AIM 1: Name each means of promotion that the graffiti article mentions in the paragraph comparing a tag or mural to advertising.
AIM 2: Write the next part of the article on graffiti legends, continuing from its last sentence about Taki 183.

Graffiti Legends – Part 1

The Artists that Sparked a Pop Culture Phenomenon – Part 1

5 graffiti artists that brought street art to the mainstream.
In Inspiration, by Dimi Arhontidis, February 08, 2010

History: The word GRAFFITI simply means–words or drawings scratched, scribbled or painted on a wall. The word originates from the Greek word “graphein” (to write) and the word “grafitti” itself is plural of the Italian word “graffito.” Graffiti markings have been around since the beginning of time, remnant of early graffiti can be seen in caves all over the world. It represents a human desire and need for communication, and in some cases the simple display of existence.


A tag or a mural for graffiti artists is an advertisement for an individual–the goal is to get your name known. You have to have a marketing strategy, what will be the most effective way of getting your name (product) well known, everywhere! Sound familiar? Well it should, because that is exactly what all of us are doing on twitter every day, facebook or any other medium that we use to promote ourselves, our business etc. Companies with money use billboards and TV ads, people with less or no money in the 70’s, 80’s, and 90’s used a marker.

In part one of a 3 part series, I will talk about 5 individuals that brought street art to the mainstream.

Taki 183

What better place to start than Taki 183, who some call the godfather of modern graffiti.

EXTRACTED DATA:
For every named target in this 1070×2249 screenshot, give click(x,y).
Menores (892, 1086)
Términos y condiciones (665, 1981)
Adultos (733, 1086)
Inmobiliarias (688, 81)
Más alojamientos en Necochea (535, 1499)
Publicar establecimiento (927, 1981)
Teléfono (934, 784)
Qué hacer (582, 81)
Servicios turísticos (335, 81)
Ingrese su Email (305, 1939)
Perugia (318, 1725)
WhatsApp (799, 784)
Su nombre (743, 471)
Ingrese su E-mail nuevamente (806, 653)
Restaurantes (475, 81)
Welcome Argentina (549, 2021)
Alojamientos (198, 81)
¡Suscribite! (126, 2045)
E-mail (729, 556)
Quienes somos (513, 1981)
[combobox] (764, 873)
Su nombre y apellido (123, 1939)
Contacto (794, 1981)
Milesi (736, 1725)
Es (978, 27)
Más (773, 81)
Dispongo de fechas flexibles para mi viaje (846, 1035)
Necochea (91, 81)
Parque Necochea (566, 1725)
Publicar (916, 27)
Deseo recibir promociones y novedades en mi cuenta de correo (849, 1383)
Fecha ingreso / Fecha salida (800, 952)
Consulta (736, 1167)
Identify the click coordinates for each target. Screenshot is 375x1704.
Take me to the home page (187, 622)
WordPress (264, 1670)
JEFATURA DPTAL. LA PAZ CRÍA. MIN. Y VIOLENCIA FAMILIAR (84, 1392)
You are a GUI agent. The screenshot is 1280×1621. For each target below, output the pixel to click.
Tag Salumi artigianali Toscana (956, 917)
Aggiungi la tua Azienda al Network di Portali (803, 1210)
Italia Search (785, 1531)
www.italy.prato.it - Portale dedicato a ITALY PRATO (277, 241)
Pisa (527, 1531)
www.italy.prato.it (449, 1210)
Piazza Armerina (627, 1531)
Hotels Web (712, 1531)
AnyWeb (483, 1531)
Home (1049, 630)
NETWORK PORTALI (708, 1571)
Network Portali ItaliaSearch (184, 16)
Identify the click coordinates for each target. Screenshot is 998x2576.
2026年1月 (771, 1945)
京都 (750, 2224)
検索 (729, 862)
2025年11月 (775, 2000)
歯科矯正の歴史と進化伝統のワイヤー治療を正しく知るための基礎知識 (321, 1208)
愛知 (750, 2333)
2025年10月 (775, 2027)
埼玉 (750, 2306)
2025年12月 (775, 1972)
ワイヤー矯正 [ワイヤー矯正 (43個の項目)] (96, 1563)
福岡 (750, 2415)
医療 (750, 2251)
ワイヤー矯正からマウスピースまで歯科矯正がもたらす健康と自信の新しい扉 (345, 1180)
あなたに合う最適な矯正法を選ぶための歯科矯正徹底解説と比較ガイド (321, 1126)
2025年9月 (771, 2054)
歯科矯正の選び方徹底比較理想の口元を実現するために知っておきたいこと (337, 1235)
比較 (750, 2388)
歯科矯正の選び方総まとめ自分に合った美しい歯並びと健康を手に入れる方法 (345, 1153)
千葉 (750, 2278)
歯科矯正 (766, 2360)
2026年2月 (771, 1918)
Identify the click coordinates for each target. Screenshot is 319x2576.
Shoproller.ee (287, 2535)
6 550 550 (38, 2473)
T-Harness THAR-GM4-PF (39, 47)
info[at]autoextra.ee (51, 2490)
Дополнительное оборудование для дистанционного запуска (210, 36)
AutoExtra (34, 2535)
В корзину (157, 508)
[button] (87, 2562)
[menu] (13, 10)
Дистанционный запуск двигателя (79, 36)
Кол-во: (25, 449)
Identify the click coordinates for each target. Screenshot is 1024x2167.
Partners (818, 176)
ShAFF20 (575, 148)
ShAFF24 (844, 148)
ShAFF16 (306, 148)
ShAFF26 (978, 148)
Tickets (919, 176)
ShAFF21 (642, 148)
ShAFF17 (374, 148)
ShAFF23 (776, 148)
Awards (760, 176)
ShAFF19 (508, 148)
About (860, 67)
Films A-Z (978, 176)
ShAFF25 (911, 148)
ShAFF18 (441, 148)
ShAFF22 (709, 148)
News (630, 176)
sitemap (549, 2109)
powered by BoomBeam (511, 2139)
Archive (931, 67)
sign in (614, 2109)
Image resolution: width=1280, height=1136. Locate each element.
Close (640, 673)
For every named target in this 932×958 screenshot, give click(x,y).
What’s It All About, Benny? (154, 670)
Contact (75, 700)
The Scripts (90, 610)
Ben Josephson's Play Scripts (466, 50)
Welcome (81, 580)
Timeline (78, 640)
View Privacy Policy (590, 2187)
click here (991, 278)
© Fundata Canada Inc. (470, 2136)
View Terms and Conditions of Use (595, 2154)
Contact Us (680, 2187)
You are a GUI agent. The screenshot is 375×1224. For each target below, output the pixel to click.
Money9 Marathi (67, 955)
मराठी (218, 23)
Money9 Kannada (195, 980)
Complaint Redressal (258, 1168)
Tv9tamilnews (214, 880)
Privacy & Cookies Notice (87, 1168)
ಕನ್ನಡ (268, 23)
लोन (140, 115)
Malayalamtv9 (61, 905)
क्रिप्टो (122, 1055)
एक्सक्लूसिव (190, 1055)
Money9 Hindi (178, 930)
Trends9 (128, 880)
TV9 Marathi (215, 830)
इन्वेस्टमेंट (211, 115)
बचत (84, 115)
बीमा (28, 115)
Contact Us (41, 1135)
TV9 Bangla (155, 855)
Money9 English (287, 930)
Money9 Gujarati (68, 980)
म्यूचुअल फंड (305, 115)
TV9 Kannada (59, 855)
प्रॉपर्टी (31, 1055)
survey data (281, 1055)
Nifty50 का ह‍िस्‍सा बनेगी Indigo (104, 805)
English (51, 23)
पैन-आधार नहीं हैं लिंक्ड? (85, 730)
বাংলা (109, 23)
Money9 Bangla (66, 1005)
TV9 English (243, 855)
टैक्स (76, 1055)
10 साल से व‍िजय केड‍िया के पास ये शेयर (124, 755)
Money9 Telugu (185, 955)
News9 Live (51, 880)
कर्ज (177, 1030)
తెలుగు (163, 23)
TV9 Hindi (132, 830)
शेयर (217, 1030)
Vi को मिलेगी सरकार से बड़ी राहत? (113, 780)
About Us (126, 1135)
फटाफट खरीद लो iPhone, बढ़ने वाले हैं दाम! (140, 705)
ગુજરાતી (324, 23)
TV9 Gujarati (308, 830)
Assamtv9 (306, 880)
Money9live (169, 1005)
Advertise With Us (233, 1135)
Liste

TASK OUTPUT 1: twitter, facebook, billboards, TV ads, a marker

TASK OUTPUT 2:
Taki 183

TAKI 183 is one of the most influential graffiti writers. His “tag” was short for Demetaki, a Greek alternative for his birth-name Demetrius, and the number 183 came from his address on 183rd Street in Washington Heights. He worked as a foot messenger in New York City and would write his nickname around the New York streets that he frequented during the late 1960s and early 1970s.

Taki 183 New York Times

On July 21, 1971, The New York Times ran an article about him on the front page of its inside section, titled “Taki 183” Spawns Pen Pals. TAKI 183’s newspaper fame spurred competitive tagging in NYC as his tag was being mimicked by hundreds of youth across the five boroughs. The people who got their names up the most and developed signature tags became heroes in their communities. Graffiti became a way for many young kids to communicate and express themselves, their graffiti is a vital part of their culture and without TAKI 183 and its media recognition; it might not exist today.

Download the full 1971 New York Times article

Taki 183

Although TAKI 183 was the first to be showcased in a major publication, it is said that Julio 204 began writing his tag in NYC first. But Julio did not write outside his own neighborhood and this is arguably the reason why he never received the credits and media-attention TAKI did.

Taki 183

TAKI was last known to be the owner of a foreign car repair shop. In an interview with the New York Daily News of April 9, 1989, he talked about his retirement as a graffiti writer: “As soon as I got into something more productive in my life, I stopped. Eventually I got into business, got married, bought a house, and had a kid. Didn’t buy a station wagon, but I grew up, you could say that”.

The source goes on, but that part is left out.